■ Exercise objective: Please reproduce, word for word, the rows from the line containing "Task: Collapse the actions tree entry" through the line containing "(x=850, y=260)", with both of those lines included.

[Stored data entries]
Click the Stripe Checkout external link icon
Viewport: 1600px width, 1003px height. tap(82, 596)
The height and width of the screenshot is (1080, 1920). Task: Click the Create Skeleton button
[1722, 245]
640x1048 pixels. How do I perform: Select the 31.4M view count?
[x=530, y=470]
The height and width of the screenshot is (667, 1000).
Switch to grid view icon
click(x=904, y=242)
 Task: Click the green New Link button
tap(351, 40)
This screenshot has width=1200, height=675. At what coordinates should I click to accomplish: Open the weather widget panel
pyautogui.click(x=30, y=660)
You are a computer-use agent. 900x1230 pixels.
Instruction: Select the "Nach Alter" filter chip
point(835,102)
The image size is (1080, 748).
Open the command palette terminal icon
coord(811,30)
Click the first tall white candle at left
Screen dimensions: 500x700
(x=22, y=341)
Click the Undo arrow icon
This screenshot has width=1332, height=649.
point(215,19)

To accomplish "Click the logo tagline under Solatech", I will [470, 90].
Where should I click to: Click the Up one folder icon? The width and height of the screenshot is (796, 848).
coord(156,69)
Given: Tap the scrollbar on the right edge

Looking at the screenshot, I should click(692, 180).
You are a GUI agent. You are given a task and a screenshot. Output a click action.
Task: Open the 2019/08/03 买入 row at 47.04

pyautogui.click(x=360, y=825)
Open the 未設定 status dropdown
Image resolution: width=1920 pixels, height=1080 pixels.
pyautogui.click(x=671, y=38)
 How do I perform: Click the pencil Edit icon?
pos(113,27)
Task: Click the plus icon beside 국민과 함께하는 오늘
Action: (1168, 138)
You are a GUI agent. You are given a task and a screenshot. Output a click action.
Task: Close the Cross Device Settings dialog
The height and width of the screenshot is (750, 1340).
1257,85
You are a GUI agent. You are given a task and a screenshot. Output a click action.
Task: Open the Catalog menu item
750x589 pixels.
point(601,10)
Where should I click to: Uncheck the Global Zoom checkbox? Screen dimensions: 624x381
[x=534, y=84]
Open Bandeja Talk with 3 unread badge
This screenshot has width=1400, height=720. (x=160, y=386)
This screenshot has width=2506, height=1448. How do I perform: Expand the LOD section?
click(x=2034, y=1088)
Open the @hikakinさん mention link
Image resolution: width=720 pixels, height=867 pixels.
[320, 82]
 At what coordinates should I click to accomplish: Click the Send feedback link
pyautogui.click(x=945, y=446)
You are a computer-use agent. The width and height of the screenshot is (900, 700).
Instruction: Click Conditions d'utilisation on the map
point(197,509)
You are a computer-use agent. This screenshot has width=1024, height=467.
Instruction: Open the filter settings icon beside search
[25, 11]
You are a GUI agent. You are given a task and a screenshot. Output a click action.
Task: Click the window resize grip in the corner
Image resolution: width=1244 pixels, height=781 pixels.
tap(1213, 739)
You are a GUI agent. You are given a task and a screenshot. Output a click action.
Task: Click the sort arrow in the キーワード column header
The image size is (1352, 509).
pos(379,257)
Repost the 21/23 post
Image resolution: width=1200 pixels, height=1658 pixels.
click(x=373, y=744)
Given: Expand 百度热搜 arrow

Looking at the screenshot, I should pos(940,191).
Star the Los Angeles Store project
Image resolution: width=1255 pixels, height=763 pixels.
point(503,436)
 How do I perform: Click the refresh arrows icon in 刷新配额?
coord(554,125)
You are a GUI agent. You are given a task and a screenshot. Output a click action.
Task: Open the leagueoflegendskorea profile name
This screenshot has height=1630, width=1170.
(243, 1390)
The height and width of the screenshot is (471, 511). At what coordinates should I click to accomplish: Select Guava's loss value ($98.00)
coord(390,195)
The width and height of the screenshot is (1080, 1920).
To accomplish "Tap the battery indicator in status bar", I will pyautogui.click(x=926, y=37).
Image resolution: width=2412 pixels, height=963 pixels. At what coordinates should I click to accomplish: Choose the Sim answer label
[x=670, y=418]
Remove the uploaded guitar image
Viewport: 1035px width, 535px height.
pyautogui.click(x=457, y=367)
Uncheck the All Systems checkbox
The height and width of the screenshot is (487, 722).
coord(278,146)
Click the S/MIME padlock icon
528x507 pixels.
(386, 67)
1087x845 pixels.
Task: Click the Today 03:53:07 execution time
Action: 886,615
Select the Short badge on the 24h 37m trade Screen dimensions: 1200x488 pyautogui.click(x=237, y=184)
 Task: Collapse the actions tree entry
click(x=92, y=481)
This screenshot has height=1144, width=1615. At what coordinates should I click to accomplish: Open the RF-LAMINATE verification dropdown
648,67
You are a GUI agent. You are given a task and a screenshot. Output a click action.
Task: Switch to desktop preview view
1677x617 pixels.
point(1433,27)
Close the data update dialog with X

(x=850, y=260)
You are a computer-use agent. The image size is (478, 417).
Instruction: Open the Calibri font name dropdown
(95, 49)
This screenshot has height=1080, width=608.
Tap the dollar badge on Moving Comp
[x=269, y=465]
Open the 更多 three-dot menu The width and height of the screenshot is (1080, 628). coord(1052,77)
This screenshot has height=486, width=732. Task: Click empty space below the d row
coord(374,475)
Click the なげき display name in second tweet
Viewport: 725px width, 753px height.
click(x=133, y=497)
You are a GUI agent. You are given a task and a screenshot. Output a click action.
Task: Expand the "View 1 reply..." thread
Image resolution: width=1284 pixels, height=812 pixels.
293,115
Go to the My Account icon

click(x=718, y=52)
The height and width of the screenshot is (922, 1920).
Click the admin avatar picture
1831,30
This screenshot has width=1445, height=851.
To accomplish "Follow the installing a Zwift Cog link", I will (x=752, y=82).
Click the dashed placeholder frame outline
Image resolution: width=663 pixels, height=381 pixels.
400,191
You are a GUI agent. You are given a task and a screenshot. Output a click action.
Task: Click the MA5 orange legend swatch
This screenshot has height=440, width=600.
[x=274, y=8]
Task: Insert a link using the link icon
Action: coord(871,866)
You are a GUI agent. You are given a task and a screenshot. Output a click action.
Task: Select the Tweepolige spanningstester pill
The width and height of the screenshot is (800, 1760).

■ Written response:
 Task: Collapse the actions tree entry
click(x=92, y=481)
This screenshot has height=1144, width=1615. At what coordinates should I click to accomplish: Open the RF-LAMINATE verification dropdown
648,67
You are a GUI agent. You are given a task and a screenshot. Output a click action.
Task: Switch to desktop preview view
1677x617 pixels.
point(1433,27)
Close the data update dialog with X

(x=850, y=260)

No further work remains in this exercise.